The work was funded by the Shastri Indo-Canadian Institute (SICI) and an international consortium supported by the International Development Research Centre (IDRC), Government of Canada.

Think of a toehold switch like a smoke detector. Normally, it’s silent (no signal), but when it detects smoke (viral RNA), it triggers an alarm (colour change). The researchers upgraded the detector to be more sensitive, like making it spot even a tiny whiff of smoke faster and louder, so it’s easier to notice without complex equipment.

“The approach taken uses a technique referred to as ‘toehold switches’, that has previously been demonstrated to be successful for the detection of molecular signatures of viruses and other pathogens. These are programmable ribonucleic acid (RNA) sequences which, in presence of viral RNA, will produce a color signal due to a combination of enzyme production and colored substrate – thus serving as a “genetic device,” Athale said.

Such devices are promising for low-cost, portable diagnostics in low-resource settings, as shown in the previous work from Dr Pardee’s research group during the Zika virus outbreak in Brazil. One limitation in this previous approach was the number of steps involved in obtaining sufficient signal amplification.

In this collaborative study, the researchers addressed this limitation by incorporating short genetic sequences known as “translational enhancers” upstream of the toehold region, resulting in increased protein expression upon target detection.”The improved sensors were tested using RNA sequences from SARS-CoV-2 and Zika virus (ZIKV), and successfully validated in cell-free systems. This potentially points to a proof-of-concept of a paper-disc based molecular diagnostic test, relevant for point-of-care (PoC) use in low-resource environments,” Athale added.

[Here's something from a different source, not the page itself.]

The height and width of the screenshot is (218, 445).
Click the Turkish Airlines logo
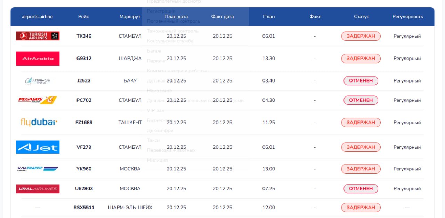[x=38, y=36]
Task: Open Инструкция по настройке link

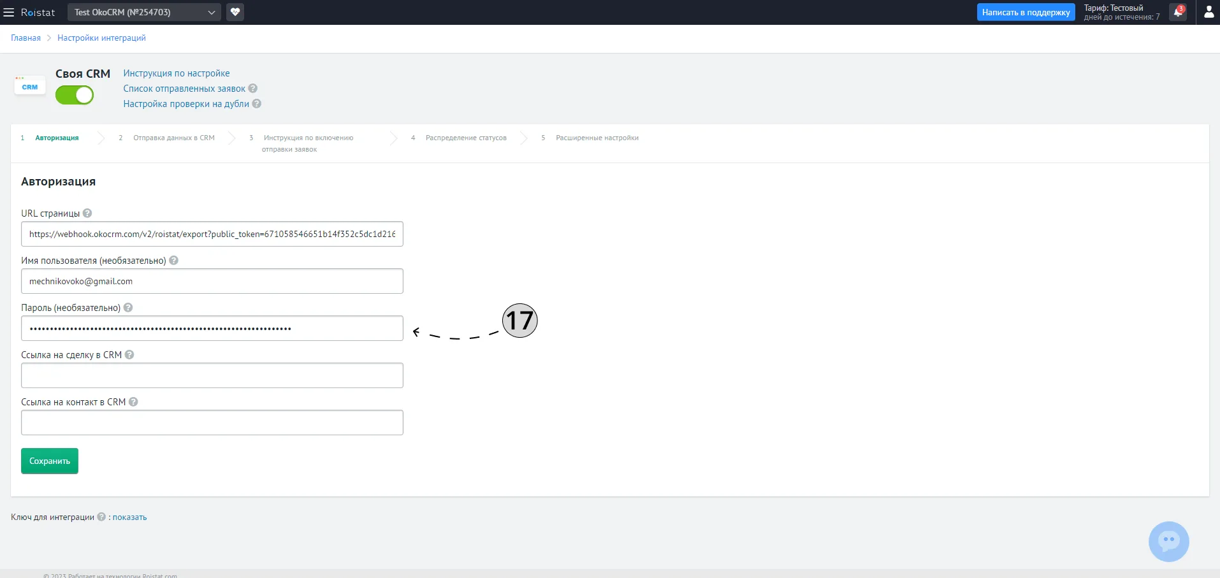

According to Athale they will aim to expand the scope of viruses that can be detected, build a software pipeline to speed up the design process and reduce the cost of fine chemicals that are required to be ordered. “We are aiming at improving our ability to detect by eye, something closer to the rapid antigen test for home use. There are many scientific challenges still to be resolved, and we hope for support for these, since we believe the work has societal benefit,” he added.